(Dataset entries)
Segment Open
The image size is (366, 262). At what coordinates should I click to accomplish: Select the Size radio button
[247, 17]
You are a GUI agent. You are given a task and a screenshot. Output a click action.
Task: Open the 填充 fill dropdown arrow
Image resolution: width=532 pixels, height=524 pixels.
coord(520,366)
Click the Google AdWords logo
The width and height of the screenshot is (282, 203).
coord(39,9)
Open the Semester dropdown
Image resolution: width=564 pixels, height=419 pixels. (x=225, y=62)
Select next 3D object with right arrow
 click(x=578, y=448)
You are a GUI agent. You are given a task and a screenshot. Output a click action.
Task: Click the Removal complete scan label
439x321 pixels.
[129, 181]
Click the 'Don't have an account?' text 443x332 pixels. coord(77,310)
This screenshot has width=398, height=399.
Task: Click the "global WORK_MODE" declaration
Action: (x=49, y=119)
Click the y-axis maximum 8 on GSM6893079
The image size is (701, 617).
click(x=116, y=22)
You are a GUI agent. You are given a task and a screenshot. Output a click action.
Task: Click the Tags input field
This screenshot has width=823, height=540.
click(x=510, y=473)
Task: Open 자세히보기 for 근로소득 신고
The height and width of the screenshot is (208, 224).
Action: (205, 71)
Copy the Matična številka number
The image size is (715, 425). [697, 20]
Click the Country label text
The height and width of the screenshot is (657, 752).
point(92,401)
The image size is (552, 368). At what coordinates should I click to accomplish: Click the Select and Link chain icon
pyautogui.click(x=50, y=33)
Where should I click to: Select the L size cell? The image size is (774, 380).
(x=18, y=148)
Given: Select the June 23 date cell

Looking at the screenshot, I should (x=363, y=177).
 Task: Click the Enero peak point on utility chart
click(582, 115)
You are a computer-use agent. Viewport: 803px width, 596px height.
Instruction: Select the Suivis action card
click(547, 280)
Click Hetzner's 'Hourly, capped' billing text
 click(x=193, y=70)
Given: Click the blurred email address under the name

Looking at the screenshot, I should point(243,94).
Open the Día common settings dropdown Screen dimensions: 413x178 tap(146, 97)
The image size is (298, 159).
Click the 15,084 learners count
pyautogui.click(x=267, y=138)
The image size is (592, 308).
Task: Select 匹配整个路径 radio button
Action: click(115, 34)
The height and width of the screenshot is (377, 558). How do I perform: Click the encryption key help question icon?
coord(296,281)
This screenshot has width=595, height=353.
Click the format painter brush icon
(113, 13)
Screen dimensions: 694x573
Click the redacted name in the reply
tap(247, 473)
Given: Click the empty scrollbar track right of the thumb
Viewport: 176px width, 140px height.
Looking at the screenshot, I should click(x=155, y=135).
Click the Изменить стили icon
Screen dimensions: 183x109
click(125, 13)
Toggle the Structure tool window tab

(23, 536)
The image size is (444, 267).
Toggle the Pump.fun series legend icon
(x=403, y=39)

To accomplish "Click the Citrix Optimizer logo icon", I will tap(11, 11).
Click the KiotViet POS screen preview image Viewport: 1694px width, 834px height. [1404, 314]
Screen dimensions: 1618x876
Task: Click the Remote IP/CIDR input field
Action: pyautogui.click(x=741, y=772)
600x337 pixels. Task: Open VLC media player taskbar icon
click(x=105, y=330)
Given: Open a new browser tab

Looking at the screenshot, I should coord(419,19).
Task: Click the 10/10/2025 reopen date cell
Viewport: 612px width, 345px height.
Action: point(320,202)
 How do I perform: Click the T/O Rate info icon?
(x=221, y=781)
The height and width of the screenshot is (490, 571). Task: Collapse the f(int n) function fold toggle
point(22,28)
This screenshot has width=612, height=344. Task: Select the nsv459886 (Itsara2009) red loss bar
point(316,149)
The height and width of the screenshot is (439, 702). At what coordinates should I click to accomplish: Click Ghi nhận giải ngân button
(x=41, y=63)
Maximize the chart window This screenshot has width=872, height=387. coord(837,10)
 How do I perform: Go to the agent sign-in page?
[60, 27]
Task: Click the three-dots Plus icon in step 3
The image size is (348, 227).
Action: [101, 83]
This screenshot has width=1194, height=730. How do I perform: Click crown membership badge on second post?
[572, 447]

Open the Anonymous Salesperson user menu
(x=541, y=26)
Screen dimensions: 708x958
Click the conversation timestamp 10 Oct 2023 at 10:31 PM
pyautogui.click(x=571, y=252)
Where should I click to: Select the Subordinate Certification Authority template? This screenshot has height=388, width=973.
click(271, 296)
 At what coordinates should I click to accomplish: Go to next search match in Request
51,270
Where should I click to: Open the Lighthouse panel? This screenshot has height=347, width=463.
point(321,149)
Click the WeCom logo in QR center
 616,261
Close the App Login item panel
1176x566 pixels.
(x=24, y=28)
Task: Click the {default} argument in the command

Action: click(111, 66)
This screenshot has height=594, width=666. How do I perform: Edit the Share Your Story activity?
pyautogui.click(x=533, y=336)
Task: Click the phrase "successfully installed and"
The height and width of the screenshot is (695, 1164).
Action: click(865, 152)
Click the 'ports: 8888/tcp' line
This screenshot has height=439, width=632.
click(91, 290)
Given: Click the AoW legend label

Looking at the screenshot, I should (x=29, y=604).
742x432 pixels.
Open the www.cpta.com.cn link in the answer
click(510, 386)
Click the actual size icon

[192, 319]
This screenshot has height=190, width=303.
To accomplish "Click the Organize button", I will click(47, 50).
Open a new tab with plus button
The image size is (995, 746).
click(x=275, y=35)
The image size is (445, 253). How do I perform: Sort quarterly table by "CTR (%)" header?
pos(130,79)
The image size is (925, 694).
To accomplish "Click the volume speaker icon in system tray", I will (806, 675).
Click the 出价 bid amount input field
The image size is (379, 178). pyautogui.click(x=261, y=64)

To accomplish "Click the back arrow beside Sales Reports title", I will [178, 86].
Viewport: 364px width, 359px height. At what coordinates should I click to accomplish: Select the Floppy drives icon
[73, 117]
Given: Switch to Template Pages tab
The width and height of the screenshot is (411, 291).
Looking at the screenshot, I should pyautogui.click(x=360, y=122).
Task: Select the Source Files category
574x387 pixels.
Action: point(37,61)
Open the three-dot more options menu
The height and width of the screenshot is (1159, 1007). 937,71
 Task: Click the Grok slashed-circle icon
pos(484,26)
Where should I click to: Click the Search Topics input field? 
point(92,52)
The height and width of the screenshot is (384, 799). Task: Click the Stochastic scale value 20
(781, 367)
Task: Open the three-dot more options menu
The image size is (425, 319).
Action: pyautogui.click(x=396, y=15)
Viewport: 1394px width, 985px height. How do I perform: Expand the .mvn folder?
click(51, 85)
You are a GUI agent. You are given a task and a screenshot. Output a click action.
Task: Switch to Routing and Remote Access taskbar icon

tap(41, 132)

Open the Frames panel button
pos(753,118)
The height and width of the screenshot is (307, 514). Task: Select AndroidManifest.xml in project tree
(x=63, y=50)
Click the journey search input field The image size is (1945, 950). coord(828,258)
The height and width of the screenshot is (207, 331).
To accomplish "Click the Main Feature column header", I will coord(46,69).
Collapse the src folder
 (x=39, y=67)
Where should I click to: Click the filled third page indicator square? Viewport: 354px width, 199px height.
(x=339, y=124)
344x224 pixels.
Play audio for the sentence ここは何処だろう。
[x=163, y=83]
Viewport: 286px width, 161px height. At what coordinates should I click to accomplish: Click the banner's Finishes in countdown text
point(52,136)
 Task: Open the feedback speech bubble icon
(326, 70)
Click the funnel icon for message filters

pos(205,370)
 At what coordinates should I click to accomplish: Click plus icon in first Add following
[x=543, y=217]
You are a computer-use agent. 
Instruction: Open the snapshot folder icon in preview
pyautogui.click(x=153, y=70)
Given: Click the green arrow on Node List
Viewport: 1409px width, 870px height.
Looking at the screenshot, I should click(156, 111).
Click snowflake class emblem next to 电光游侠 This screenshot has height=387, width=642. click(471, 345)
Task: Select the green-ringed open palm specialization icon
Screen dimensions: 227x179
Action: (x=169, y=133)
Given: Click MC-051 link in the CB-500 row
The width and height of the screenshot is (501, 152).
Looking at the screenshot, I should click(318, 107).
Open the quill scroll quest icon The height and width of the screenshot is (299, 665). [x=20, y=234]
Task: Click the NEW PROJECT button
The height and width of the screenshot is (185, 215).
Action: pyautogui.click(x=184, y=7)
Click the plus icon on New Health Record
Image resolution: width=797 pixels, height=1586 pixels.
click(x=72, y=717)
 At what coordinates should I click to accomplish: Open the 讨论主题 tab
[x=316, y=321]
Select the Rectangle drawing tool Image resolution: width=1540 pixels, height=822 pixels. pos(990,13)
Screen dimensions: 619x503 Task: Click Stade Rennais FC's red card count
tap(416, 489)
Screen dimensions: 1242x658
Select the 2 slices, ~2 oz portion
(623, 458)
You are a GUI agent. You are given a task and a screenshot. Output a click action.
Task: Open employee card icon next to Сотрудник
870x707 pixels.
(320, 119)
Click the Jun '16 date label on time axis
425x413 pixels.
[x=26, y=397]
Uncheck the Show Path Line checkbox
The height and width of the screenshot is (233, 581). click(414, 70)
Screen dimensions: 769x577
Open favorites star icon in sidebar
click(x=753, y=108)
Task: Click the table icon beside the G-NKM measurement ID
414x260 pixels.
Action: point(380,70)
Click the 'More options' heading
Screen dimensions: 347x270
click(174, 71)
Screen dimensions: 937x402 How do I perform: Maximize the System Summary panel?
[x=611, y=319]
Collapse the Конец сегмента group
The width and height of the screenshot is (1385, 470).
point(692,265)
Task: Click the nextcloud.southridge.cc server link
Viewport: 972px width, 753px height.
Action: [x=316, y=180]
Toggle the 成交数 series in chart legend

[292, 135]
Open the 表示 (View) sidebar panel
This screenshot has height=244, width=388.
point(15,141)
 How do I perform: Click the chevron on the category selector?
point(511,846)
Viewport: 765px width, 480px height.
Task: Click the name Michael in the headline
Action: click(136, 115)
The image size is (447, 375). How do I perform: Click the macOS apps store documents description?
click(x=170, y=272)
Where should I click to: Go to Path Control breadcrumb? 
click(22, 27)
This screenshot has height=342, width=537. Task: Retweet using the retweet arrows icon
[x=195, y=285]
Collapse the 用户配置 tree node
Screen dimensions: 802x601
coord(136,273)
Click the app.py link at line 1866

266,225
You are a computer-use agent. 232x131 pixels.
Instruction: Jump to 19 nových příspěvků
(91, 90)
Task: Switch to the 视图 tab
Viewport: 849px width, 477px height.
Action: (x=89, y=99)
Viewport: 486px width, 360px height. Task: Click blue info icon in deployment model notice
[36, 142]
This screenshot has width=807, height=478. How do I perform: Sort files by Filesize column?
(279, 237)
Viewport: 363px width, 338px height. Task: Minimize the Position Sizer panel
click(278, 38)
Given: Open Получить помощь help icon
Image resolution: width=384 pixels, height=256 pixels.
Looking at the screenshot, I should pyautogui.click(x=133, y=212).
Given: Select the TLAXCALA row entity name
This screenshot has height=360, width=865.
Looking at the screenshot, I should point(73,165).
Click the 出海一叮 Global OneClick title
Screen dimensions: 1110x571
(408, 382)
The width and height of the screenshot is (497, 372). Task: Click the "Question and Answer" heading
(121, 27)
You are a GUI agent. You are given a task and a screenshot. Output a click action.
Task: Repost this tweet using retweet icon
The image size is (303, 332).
Segment Closed
What the task requires: Every line above holding the string "beside" should be listed.

Solved exercise:
To accomplish "Click the back arrow beside Sales Reports title", I will [178, 86].
Task: Click the table icon beside the G-NKM measurement ID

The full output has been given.